Bundes- und Landesgesetze regeln, wer die Bauaufsicht bei solchen Projekten führt. Im konkreten Fall ist das die Düsseldorfer Bezirksregierung, die mit keiner Handvoll Personal so für gesamt Nordrhein-Westfalen zuständig ist. Die Bezirksregierung wiederum darf - auch das ganz legal - die Bauaufsicht delegieren. Beim Bau der Kölner U-Bahn waren die privatwirtschaftlichen Verkehrsbetriebe KVB also gleich zweifach aktiv: Als Ausführende und als Bauaufsicht.

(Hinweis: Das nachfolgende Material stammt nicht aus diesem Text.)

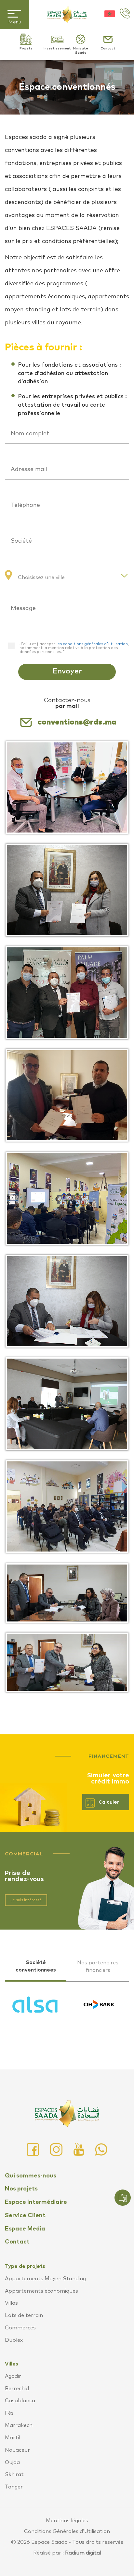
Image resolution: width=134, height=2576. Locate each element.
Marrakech (19, 2425)
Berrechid (17, 2388)
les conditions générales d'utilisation (92, 644)
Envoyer (67, 671)
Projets (26, 48)
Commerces (20, 2327)
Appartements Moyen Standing (45, 2278)
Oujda (12, 2462)
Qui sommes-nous (30, 2176)
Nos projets (21, 2189)
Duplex (14, 2340)
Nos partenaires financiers (97, 1966)
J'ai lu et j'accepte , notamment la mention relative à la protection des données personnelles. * (74, 648)
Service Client (25, 2215)
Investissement (57, 48)
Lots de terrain (24, 2315)
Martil (12, 2437)
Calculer (109, 1802)
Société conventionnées (36, 1966)
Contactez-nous (67, 703)
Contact (107, 48)
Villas (11, 2303)
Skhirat (14, 2474)
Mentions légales (67, 2520)
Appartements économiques (41, 2291)
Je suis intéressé (26, 1900)
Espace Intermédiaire (36, 2202)
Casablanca (20, 2400)
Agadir (13, 2376)
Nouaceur (17, 2450)
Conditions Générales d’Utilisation (67, 2531)
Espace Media (25, 2229)
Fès (9, 2413)
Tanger (14, 2486)
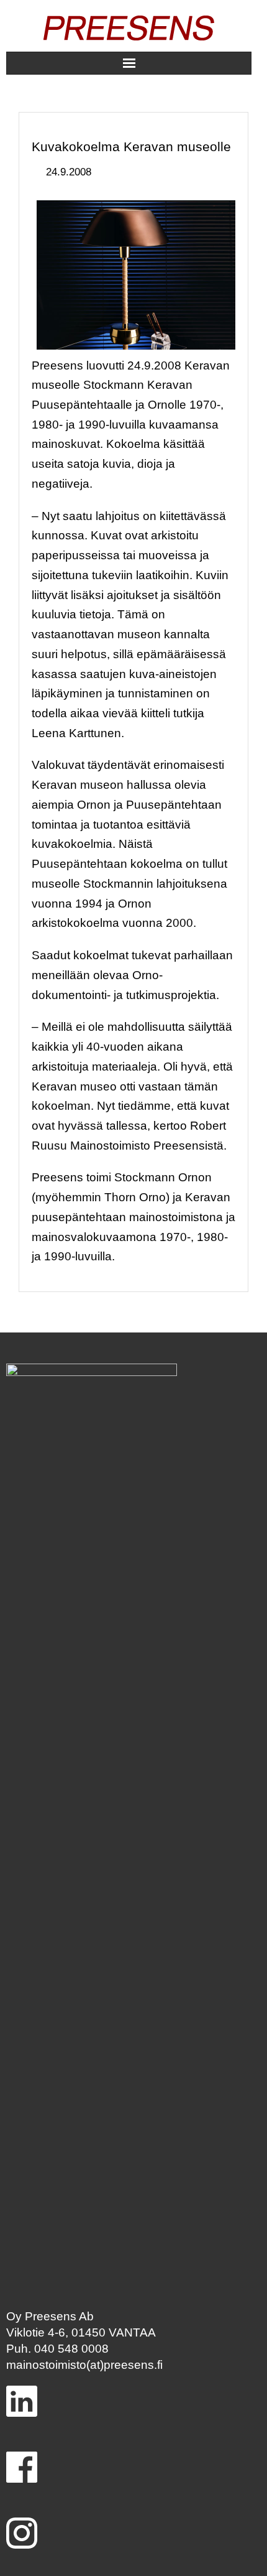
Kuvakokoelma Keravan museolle (131, 146)
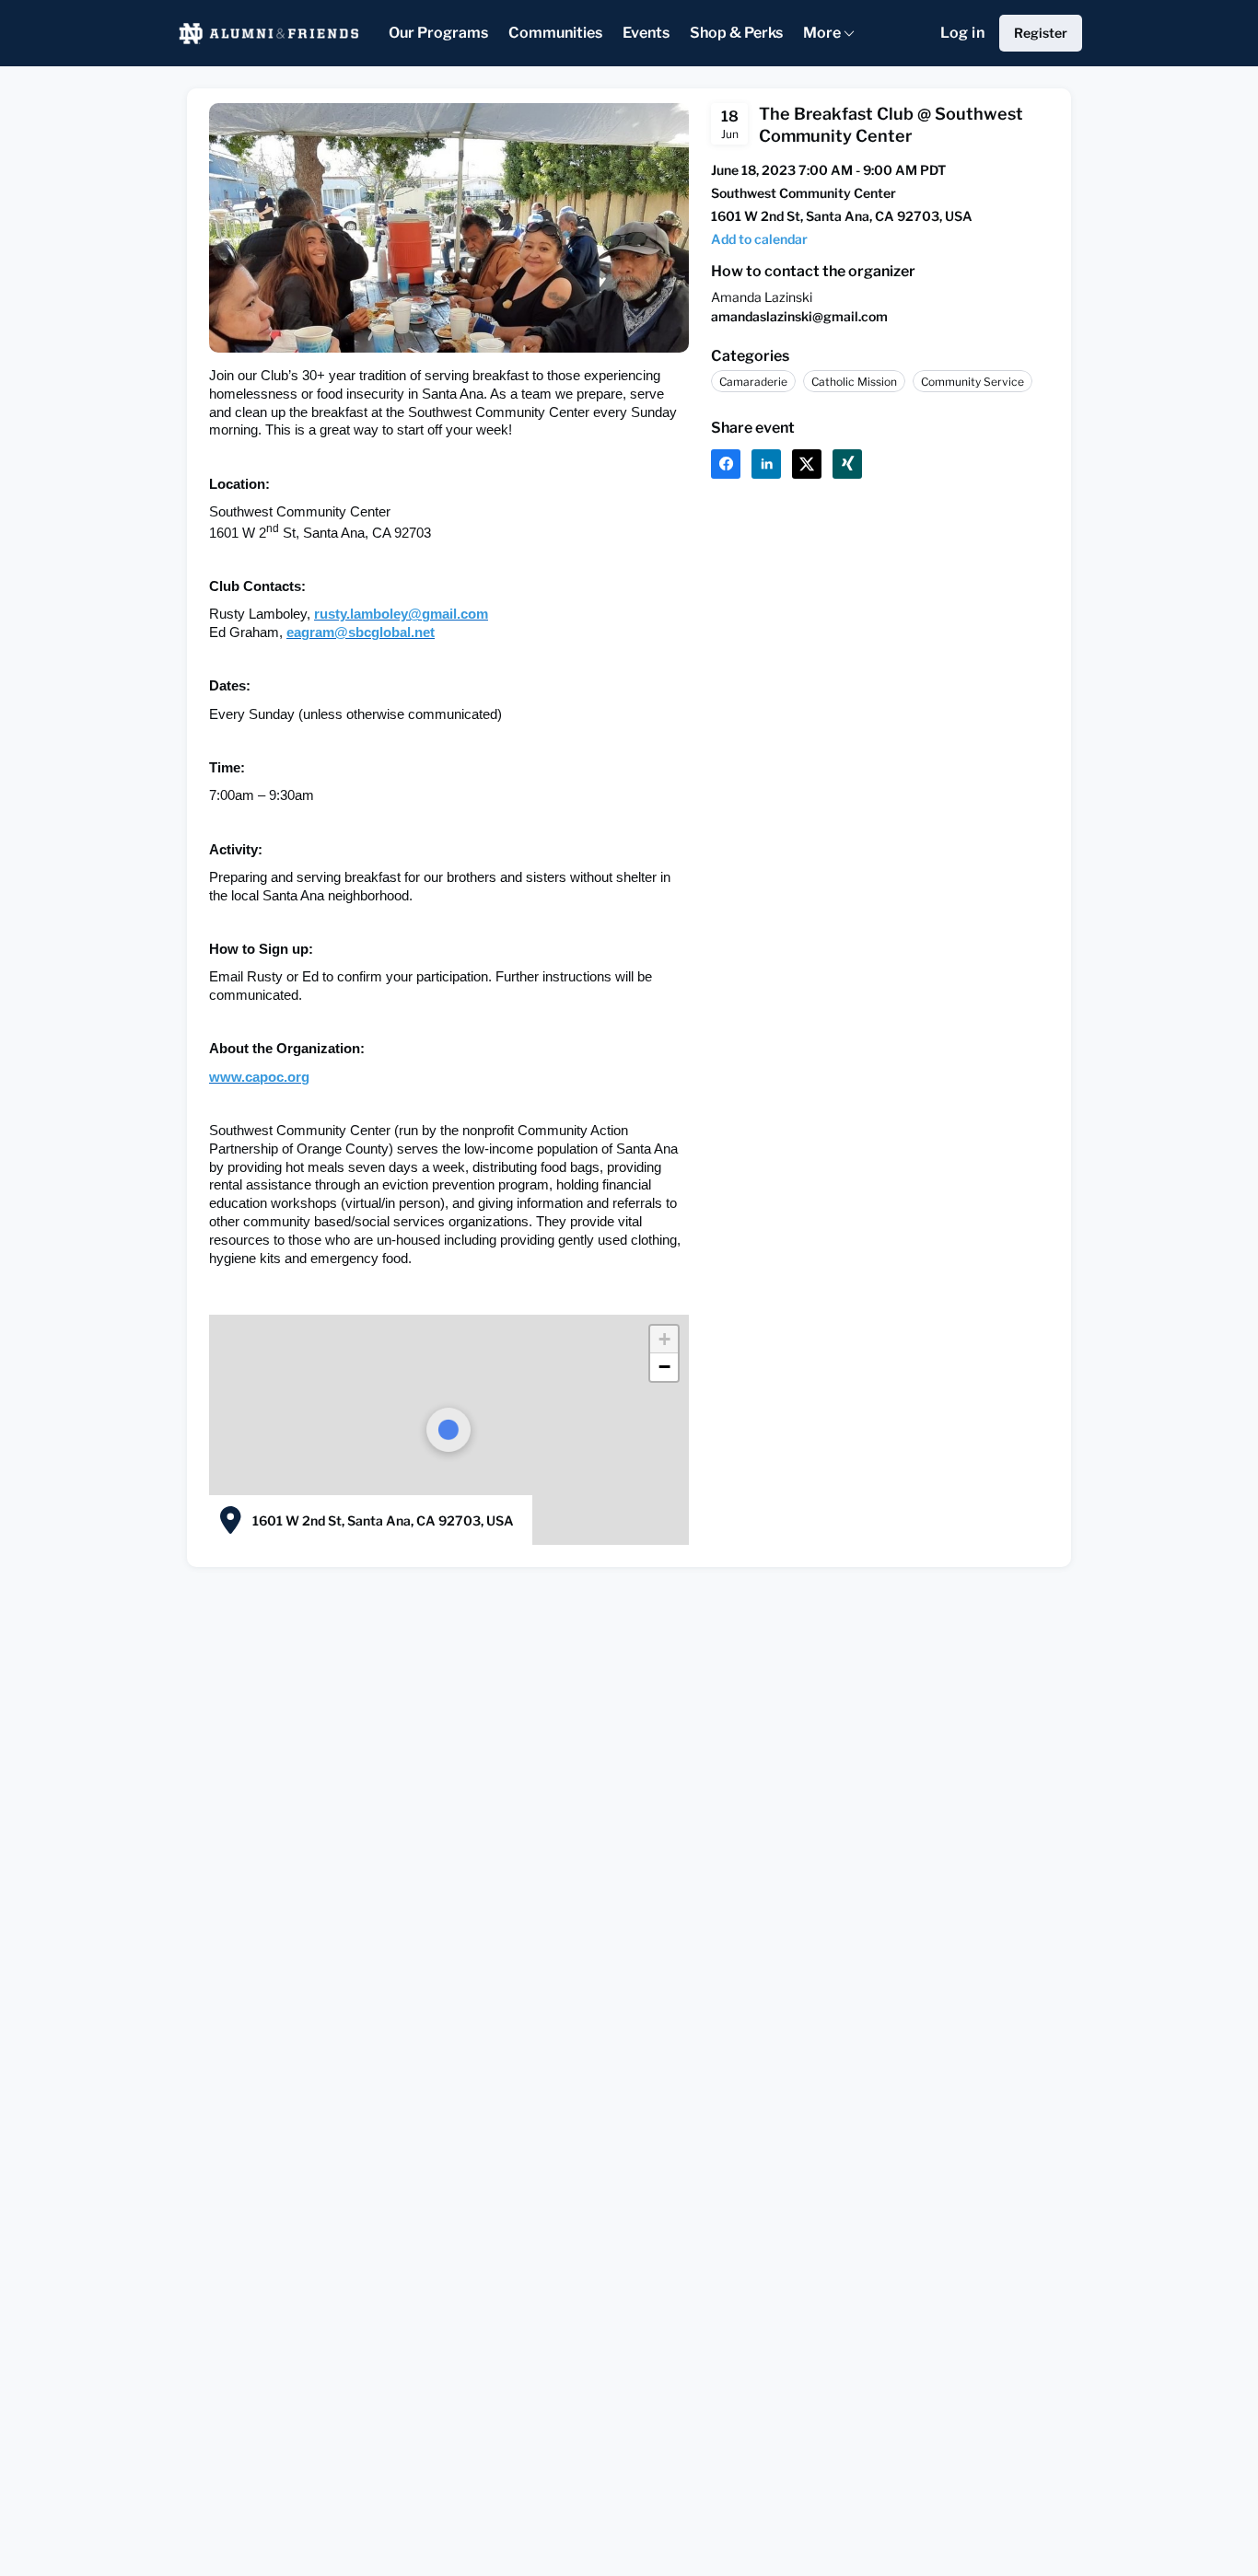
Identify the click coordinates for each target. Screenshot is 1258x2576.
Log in (962, 32)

Drei Wochen nach dem Kölner Unglück lag dazu der erste Antrag im Landtag vor, von Bündnis90/Die Grünen, mit der Überschrift "Landesregierung muss gegen organisierte Verantwortungslosigkeit beim U-Bahn-Bau vorgehen. "

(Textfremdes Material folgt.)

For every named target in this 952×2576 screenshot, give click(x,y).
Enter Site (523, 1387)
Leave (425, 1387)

Auch Ministerpräsident Jürgen Rüttgers scheint nun die Notwendigkeit zum Handeln zu sehen:

"Bauaufsicht und Baudurchführung müssen nach meiner Ansicht voneinander getrennt werden. Und wenn in der Bauaufsicht zusätzliches Personal erforderlich ist, dann müssen wir das sicherstellen."

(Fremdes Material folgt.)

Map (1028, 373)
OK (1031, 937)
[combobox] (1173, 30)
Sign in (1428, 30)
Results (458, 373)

Allerdings schränkt er auch gleich ein:

"Ich sage ausdrücklich: Es ist ein persönlicher Eindruck."

Die Ergebnisse des heutigen Expertentreffens sollen morgen vorgestellt werden. In der kommenden Wochen befasst sich der Kölner Rat dann mit der Frage, wo ein neues Stadtarchiv entstehen könnte. Kölns Oberbürgermeister Fritz Schramma verweist schon einmal darauf, von wem die Stadt dann Hilfe benötigt:

"Das geht nicht ohne die große Unterstützung des Landes und des Bundes und wir müssen auch auf die Unterstützung der EU hoffen."

Wie die genauen baurechtlichen Vorschriften dann aussehen sollen, das wird die Politiker auf Landesebene aber wohl noch eine geraume Zeit beschäftigen.